### Data for this task
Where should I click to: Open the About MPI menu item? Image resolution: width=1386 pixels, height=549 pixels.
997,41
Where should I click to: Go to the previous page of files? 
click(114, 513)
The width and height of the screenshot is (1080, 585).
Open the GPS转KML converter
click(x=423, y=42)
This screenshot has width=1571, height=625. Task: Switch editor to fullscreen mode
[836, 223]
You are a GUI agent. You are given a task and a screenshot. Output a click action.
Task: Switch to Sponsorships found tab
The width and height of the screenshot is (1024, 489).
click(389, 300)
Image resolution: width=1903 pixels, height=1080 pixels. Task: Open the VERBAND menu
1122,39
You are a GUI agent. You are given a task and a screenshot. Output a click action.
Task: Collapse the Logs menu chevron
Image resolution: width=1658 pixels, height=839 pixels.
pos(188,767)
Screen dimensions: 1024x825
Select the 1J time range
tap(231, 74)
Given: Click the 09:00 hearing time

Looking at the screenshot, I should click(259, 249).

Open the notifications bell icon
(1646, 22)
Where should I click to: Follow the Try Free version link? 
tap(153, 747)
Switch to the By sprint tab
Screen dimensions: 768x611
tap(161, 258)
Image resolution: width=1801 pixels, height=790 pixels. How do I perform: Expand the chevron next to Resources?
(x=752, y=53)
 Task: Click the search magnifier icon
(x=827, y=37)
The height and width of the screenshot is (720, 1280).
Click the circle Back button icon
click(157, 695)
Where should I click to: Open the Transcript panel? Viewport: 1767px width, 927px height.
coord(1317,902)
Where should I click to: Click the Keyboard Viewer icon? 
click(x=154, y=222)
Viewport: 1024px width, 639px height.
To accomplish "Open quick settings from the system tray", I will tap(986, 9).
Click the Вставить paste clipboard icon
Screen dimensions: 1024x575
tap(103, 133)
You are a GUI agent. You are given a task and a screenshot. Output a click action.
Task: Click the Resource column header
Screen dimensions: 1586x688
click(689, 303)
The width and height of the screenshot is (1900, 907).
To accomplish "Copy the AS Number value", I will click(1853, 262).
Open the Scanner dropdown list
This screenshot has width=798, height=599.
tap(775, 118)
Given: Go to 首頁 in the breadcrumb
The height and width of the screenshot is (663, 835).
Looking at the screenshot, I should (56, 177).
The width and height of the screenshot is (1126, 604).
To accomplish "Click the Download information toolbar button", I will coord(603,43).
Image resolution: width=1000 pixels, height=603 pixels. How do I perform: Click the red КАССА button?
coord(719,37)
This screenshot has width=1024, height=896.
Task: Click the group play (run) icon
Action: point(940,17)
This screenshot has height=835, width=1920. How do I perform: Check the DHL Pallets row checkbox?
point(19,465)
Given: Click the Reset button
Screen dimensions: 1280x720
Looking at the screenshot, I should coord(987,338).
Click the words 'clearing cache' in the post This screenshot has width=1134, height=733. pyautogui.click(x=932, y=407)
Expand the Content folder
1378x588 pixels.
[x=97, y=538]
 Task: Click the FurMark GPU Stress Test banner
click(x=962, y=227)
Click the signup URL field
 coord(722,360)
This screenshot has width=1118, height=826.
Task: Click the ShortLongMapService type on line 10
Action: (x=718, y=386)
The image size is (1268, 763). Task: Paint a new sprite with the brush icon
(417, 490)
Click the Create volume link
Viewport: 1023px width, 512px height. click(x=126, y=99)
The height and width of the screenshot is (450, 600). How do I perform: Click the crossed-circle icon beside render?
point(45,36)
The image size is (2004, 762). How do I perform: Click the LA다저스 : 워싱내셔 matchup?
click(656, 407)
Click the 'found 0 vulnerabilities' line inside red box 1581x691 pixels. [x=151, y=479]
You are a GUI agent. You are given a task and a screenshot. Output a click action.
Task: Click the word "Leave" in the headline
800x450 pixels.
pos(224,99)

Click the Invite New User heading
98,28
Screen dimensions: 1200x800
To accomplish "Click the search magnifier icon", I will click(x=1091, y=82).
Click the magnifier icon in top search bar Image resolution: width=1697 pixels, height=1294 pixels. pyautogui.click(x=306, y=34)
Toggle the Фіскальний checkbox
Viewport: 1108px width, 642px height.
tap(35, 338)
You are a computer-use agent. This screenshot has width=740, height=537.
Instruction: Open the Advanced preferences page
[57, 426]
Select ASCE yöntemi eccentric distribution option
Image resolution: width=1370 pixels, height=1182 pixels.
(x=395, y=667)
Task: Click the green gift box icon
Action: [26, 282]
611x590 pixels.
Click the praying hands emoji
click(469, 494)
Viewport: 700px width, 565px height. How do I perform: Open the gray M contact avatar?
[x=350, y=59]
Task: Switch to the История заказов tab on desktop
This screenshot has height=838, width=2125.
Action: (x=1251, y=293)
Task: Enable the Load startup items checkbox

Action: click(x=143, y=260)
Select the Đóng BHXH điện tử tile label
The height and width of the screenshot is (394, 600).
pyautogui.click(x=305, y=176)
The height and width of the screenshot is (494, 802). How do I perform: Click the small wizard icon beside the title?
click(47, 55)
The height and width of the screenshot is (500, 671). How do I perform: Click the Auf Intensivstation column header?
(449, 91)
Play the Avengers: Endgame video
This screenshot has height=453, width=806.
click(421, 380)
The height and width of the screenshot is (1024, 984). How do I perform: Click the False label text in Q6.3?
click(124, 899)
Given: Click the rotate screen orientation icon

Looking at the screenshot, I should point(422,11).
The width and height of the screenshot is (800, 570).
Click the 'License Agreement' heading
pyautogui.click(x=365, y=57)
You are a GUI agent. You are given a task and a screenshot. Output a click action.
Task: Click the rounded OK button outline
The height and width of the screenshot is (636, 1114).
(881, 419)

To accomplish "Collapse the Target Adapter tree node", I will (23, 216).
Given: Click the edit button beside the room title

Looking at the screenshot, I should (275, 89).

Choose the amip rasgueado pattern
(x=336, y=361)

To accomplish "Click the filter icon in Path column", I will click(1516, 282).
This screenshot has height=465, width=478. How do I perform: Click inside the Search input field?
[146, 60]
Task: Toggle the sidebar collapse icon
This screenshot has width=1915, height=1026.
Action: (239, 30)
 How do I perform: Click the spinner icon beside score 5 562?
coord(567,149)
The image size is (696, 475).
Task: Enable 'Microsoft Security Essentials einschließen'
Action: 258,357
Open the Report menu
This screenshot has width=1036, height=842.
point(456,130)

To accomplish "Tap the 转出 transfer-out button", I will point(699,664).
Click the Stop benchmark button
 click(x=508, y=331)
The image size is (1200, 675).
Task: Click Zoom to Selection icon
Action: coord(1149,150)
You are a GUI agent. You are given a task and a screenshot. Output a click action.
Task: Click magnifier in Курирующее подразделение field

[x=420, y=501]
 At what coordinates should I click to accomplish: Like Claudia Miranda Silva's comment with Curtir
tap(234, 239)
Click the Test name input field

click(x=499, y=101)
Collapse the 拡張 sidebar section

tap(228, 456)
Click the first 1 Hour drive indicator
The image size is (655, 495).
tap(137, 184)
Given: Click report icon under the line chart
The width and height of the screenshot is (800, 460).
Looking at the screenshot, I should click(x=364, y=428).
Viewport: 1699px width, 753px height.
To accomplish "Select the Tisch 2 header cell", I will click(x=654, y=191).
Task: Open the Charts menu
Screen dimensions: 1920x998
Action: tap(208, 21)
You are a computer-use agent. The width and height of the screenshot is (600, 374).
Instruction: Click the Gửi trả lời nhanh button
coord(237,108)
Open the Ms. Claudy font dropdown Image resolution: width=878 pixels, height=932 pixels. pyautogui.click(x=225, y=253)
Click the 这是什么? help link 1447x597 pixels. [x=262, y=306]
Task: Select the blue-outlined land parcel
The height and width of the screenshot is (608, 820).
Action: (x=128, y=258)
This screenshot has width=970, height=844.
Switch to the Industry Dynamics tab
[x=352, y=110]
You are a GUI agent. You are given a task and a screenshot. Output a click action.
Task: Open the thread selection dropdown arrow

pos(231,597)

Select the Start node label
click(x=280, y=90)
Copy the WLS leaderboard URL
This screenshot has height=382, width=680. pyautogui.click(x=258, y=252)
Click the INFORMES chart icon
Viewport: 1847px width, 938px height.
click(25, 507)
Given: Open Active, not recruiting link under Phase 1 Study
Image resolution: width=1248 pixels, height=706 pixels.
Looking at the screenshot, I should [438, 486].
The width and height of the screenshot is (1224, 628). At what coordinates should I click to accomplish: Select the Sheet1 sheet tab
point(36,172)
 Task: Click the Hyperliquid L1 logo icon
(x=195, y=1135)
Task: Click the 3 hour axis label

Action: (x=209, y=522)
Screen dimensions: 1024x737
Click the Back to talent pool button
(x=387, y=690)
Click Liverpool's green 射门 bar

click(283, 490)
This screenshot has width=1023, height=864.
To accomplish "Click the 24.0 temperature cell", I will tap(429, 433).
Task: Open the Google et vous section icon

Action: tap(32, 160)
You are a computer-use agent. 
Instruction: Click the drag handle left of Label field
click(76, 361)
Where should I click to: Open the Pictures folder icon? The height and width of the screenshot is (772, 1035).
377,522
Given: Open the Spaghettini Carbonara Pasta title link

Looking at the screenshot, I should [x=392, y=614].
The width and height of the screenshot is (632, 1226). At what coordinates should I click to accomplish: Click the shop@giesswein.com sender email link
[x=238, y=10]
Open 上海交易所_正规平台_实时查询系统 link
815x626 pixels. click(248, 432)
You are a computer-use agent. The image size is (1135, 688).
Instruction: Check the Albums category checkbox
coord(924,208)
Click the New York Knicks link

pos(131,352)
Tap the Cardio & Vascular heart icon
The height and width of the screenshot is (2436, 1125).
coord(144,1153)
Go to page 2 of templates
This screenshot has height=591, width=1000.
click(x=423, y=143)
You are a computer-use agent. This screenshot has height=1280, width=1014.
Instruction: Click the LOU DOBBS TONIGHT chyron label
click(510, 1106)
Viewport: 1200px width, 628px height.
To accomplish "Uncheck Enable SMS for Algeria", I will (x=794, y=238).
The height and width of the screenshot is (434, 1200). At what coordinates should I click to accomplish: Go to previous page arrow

### Your goal
Please show every line above that includes the word "cell".

### Answer
To accomplish "Select the Tisch 2 header cell", I will click(x=654, y=191).
To accomplish "Click the 24.0 temperature cell", I will tap(429, 433).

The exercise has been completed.